Playing with lots of money

The aid packages in the Corona crisis are becoming more and more expensive. How Much Debt Can We Afford? This historically new situation is tempting.

With the national debt after the First World War, hyperinflation came in 1923 - and the Germans piled their money in the basement.

Dhe Dutch are not really into debt. Your government has written that on its calling card. In the EU, they are among the “thrifty four”. Your Prime Minister, Mark Rutte, likes to make it clear when the South is asking for money again. At home, the Dutch show how disciplined housekeeping works. Their debt ratio, that is, the ratio of debt to economic output, recently even pushed them below 50 percent. But now everything is different: the government plans to spend an additional 46 billion euros this year, the finance minister announced in his traditional speech on “Prinsjesdag” this week. The debt ratio jumps to 62 percent.

After years of saving, dams are breaking everywhere. Spending money like there’s no tomorrow is the motto. We’ll think about the bill later. The federal government pulls out the “bazooka”, the Bundestag nods a new debt in the record amount of 218 billion euros. And the EU is putting 750 billion euros on top of that for the reconstruction fund. There has never been such a glut of state money as now in the Corona crisis. And nobody protests against it.
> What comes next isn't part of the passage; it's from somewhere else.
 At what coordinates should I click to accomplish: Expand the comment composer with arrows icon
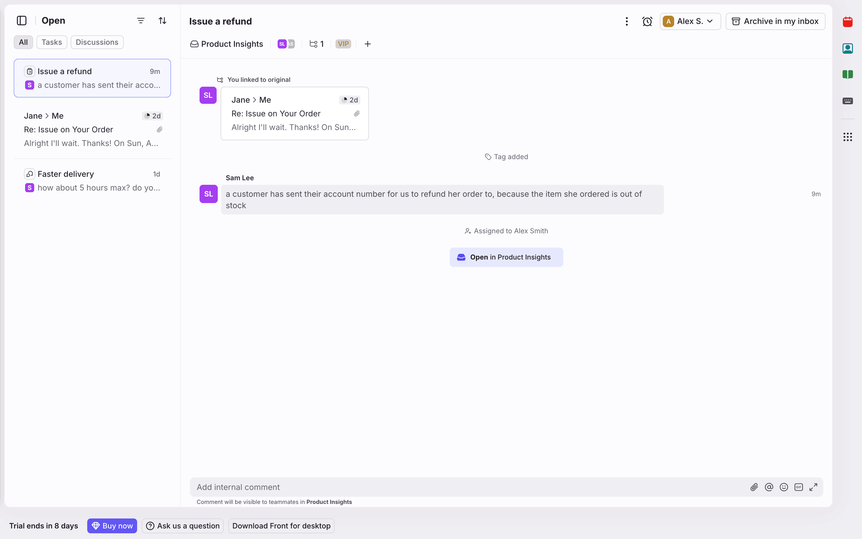click(813, 487)
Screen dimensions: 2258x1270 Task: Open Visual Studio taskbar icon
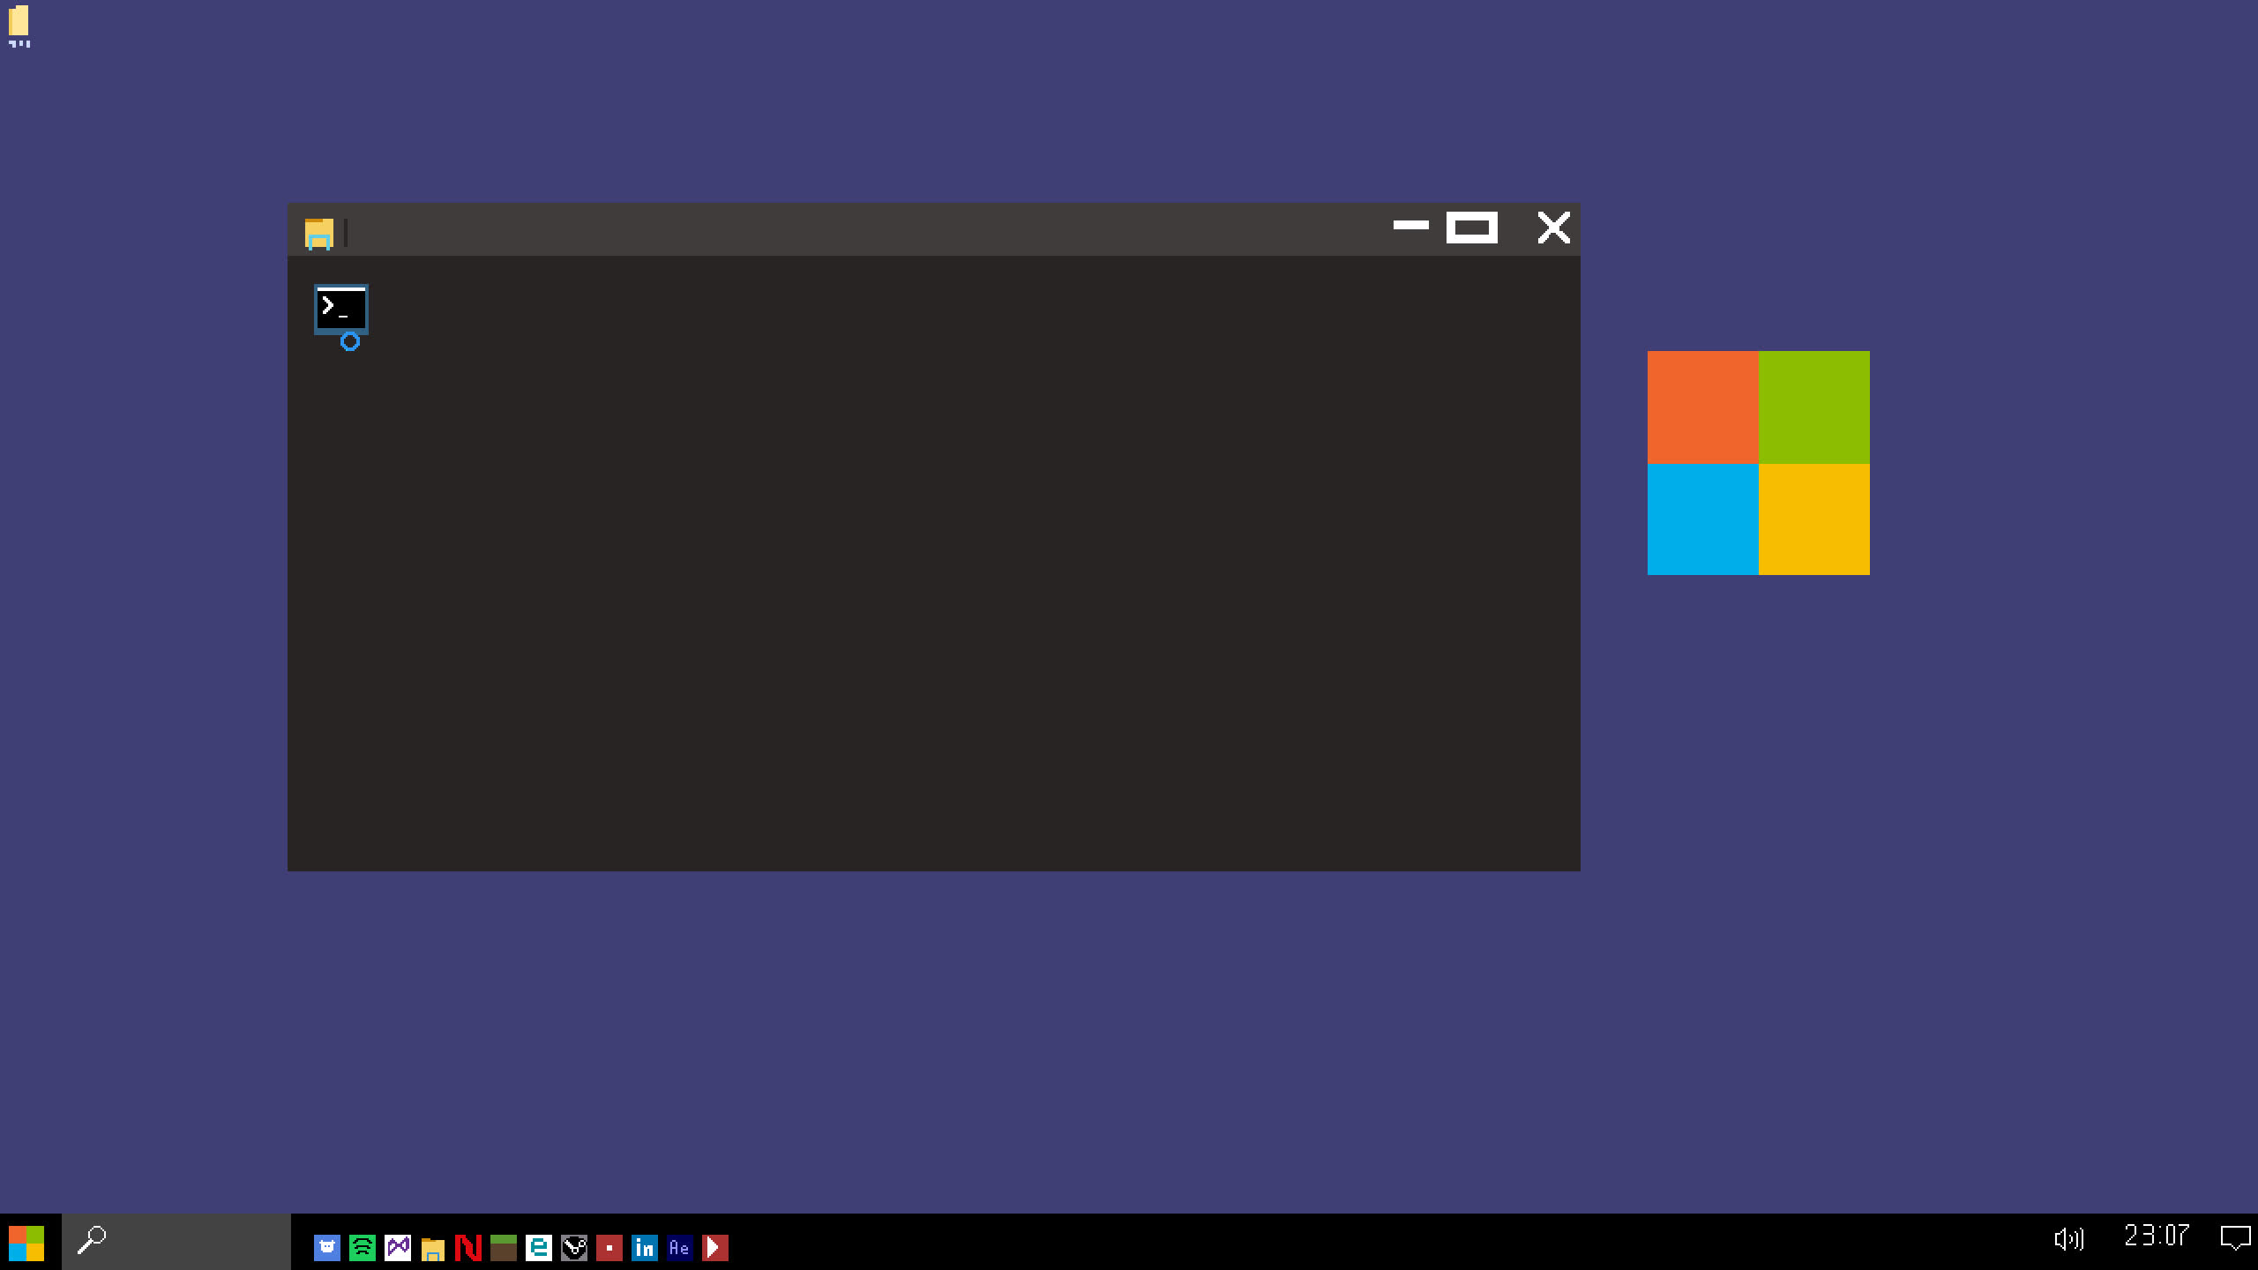398,1247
The new generosity is urgently needed. Experts agree on this. If the state did not support the economy now, the consequences would be catastrophic. Companies would go bankrupt in a row, and unemployment would rise rapidly.

But rescue is not free. Debt ratios are skyrocketing everywhere right now. With an expected increase from 60 to 80 percent, Germany is still doing comparatively well. The United States passed the 100 percent threshold in June. Since then, their mountain of debt has been greater than their annual gross domestic product. In Italy, the government expects an increase from 135 to 160 percent. And in Greece, the European Commission estimates that the debt burden is likely to rise to 196 percent of economic output.
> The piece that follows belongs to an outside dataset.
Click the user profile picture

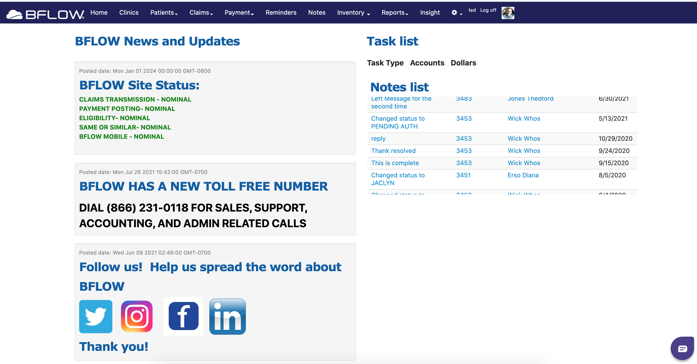[508, 13]
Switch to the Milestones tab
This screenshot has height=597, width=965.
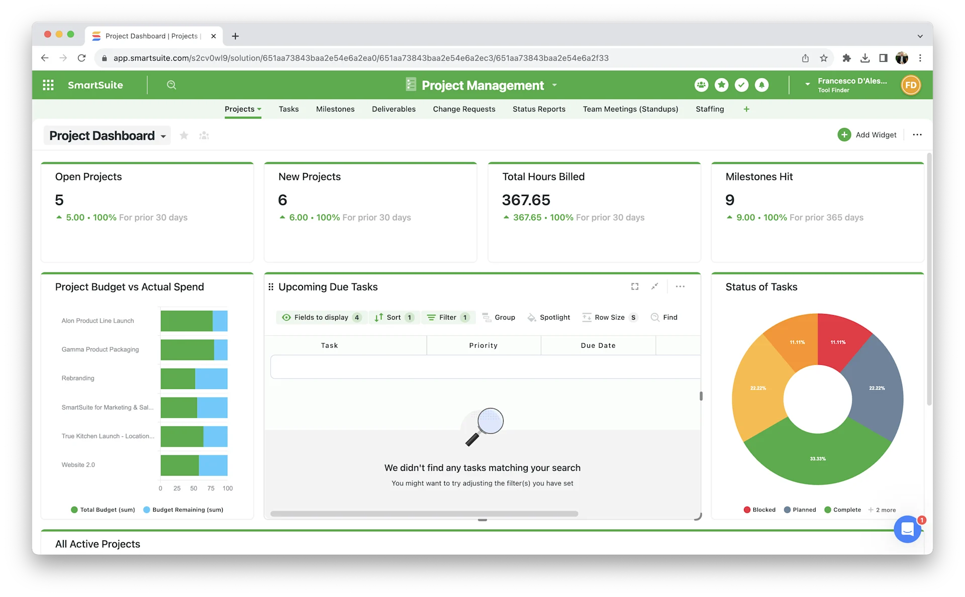click(335, 109)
The specter of hyperinflation

The question arises: Can the states continue to spend money? Or will there ever be a point where they collapse under the weight of their debts?
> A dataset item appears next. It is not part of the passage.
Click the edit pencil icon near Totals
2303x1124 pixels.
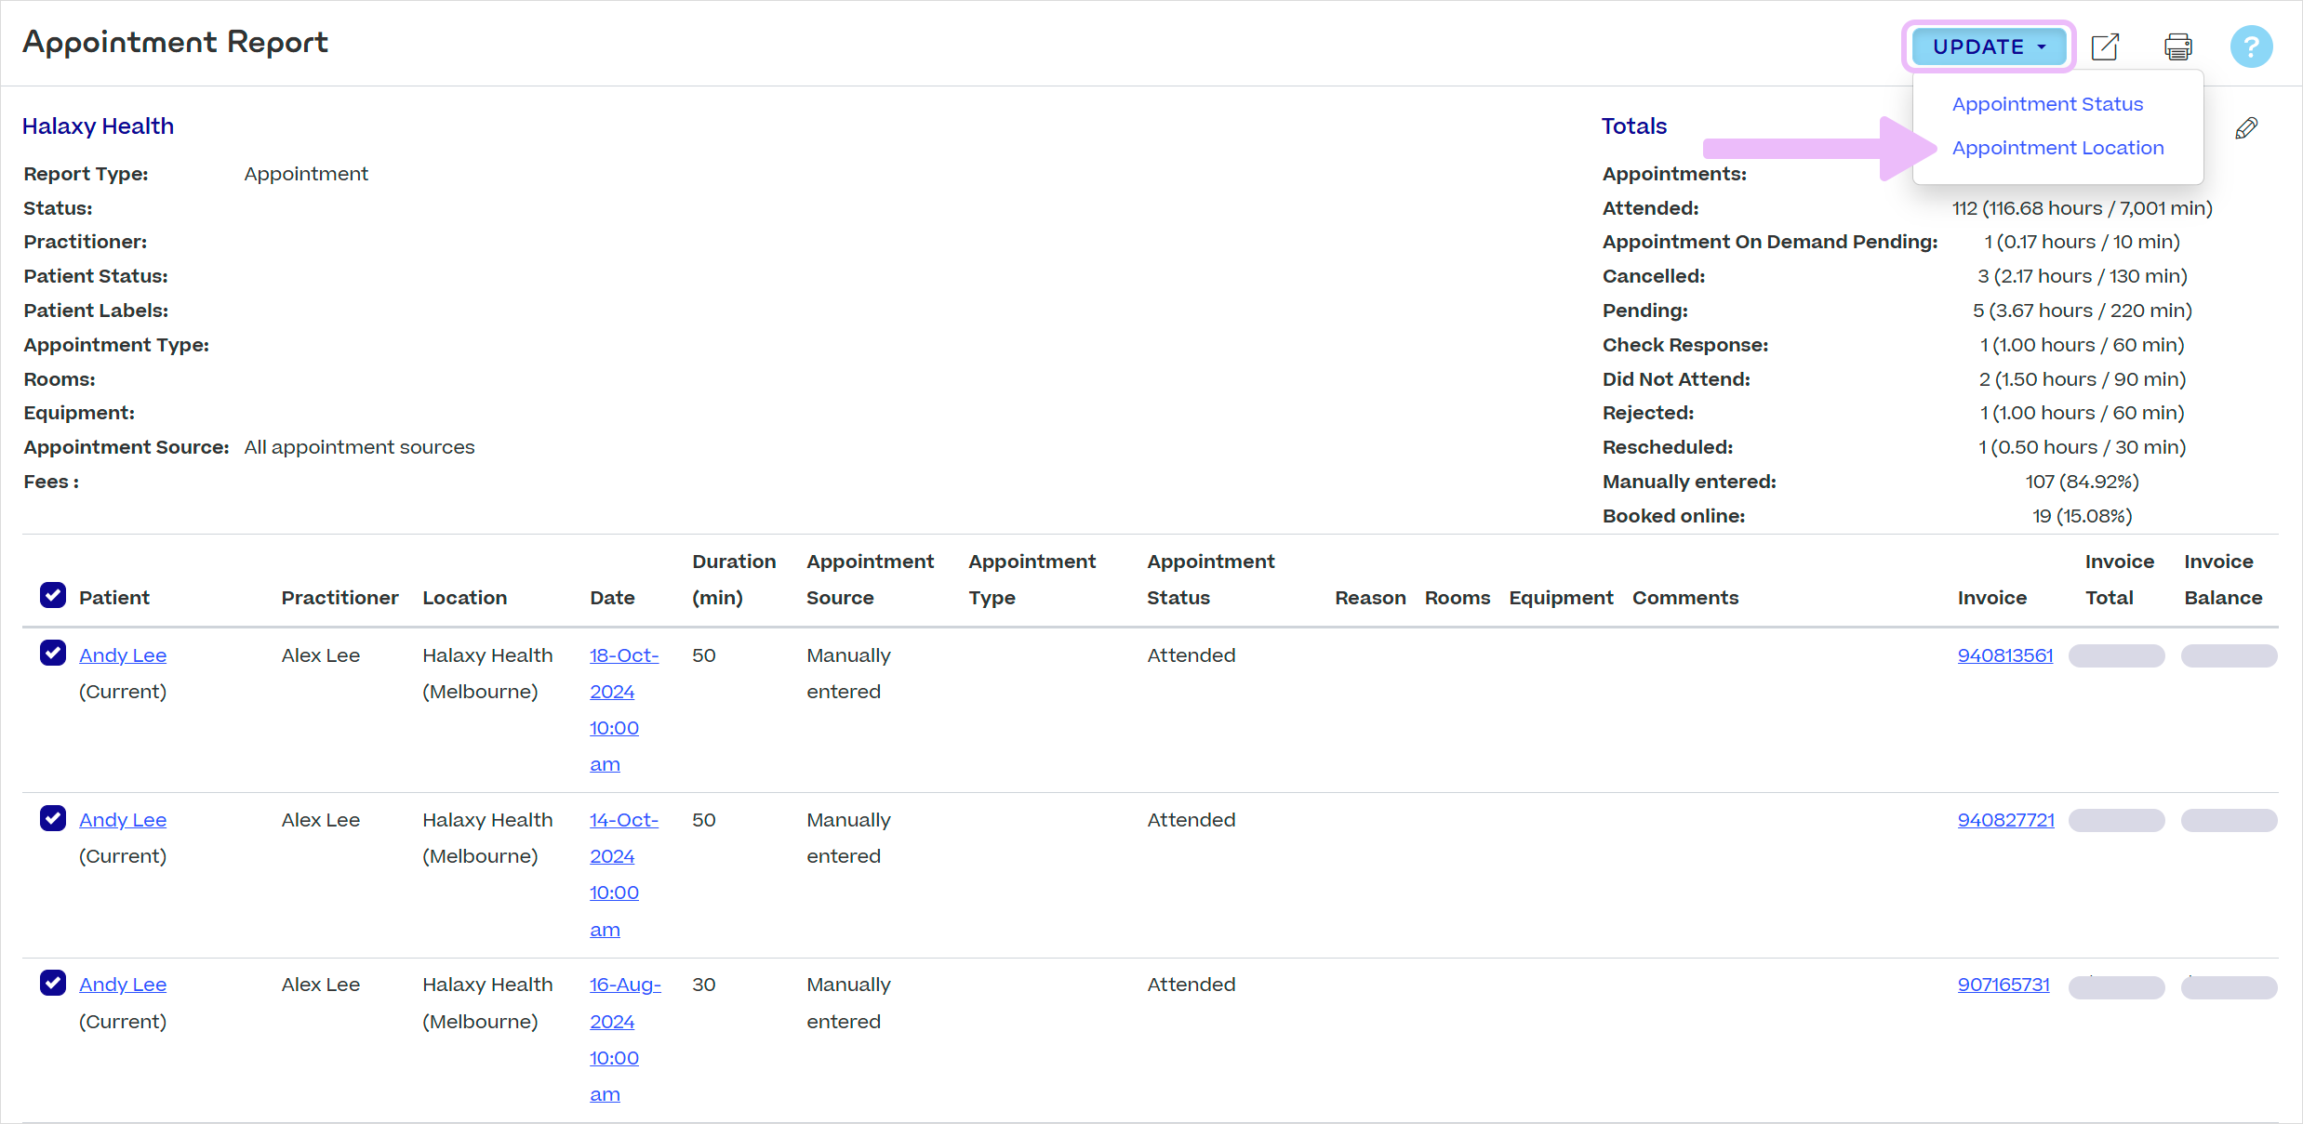point(2247,127)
There is no simple answer to this. Economists have tried several times to find a “golden rule of national debt”, but without success. History shows that one cannot determine from a single number whether a state is threatened with bankruptcy or not. Japan has been able to cope with a debt ratio of more than 200 percent for years. Greece went into insolvency ten years ago with far less debt. And in Germany one thinks with horror of the hyperinflation almost a century ago, when the First World War was financed, among other things, by issuing “war bonds” and then the calamity took its course: The debts grew, some goods became scarce Prices soared, and reparations payments accelerated the process. Until at some point there were banknotes in circulation that were supposed to be worth ten billion marks, but for which little more than a loaf of bread could be got.